Leverett puts call out for 250th logo

  • The Leverett Library. Staff Photo/PAUL FRANZ

Staff Writer
Published: 9/19/2022 12:26:42 PM
Modified: 9/19/2022 12:26:02 PM

LEVERETT — Gearing up to celebrate the town’s semiquincentennial in 2024, members of the Leverett 250th Committee are launching a logo contest on the same day that a new tile mural will be dedicated at the Leverett Library.

The Sept. 24 dedication ceremony for artist Judith Inglese’s mural “Past is Present is Future” runs from 3 to 5 p.m. at the 75 Montague Road site and will feature musicians and light refreshments.

As the dedication of the mural on the library’s exterior entrance wall takes place, the committee, in recognizing artistic talent in town, is encouraging current and past adult residents to submit a commemorative logo design that will be used in advertising, promotion and fundraising items, such as T-shirts, leading up to and during the anniversary year.

Entrants should fill out an online form at (https://forms.gle/pT1Ncqp3sGjuYpTF8) and submit a drawing via the town’s Celebrate 250th webpage at https://leverett.ma.us/n/4075/250th-Celebration-for-Leverett

People can also submit designs and forms at the Leverett Town Hall, Leverett Library and Leverett Village Co-op.

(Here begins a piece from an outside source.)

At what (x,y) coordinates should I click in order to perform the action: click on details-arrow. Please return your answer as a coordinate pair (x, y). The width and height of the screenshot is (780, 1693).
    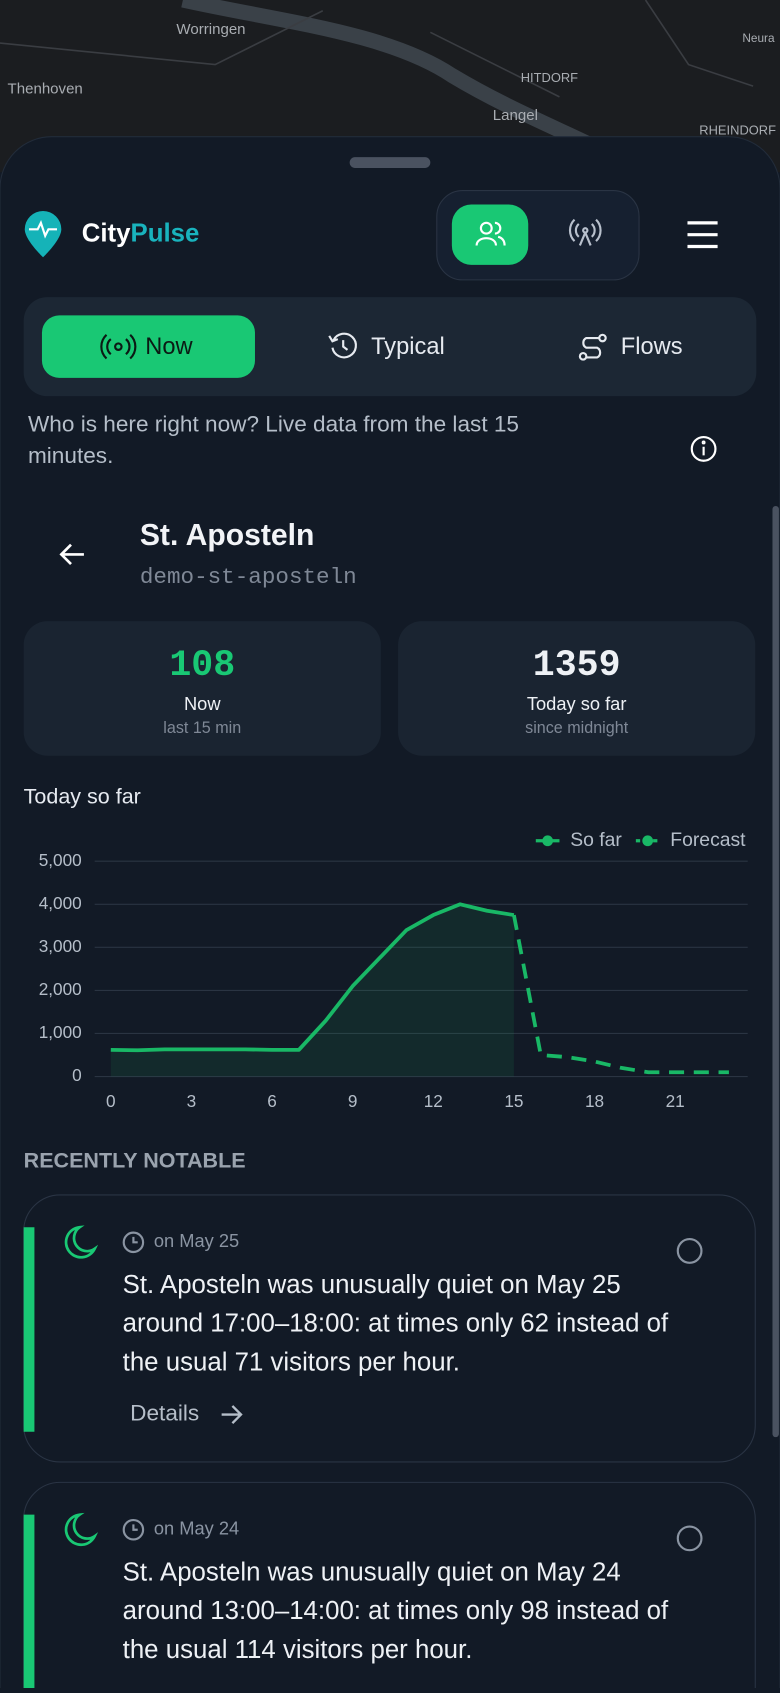
    Looking at the image, I should click on (232, 1415).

The deadline for submission is Dec. 14, with a winner to be selected and then announced in early 2023.

Committee member Ann Tweedy said the winning logo will be based on a popular vote, with all the submissions to be posted on the town website’s 250th page with a link to vote. Paper ballots will be available at the three drop-off locations, as well.

When Leverett celebrated its bicentennial in 1974, the logo, or bicentennial symbol as it was called, was designed by Stella Schoenhaut.

Featuring a tree in the foreground, with the town’s name written in script in the leaves and the number 200 written in the roots, and a background of rolling hills and a picket fence, a history book coinciding with bicentennial states that the logo “denotes the growth of Leverett, well nourished by the strong roots put down 200 years ago by the early settlers.”

Inglese, who has created public art murals inside and outside buildings in Amherst, Washington D.C., and Rockville, Maryland,, is expected to be at the dedication.

The mural shows people in the environment enjoying bicycling, kayaking and hiking, with individuals facing forward to represent the time spanning from Indigenous to colonial to modern. The mural presents Leverett as a hilltown, topped with white doves flying over the town’s most well-known feature, the New England Peace Pagoda, while at the base are ponds, wetlands wildlife and activities like fishing.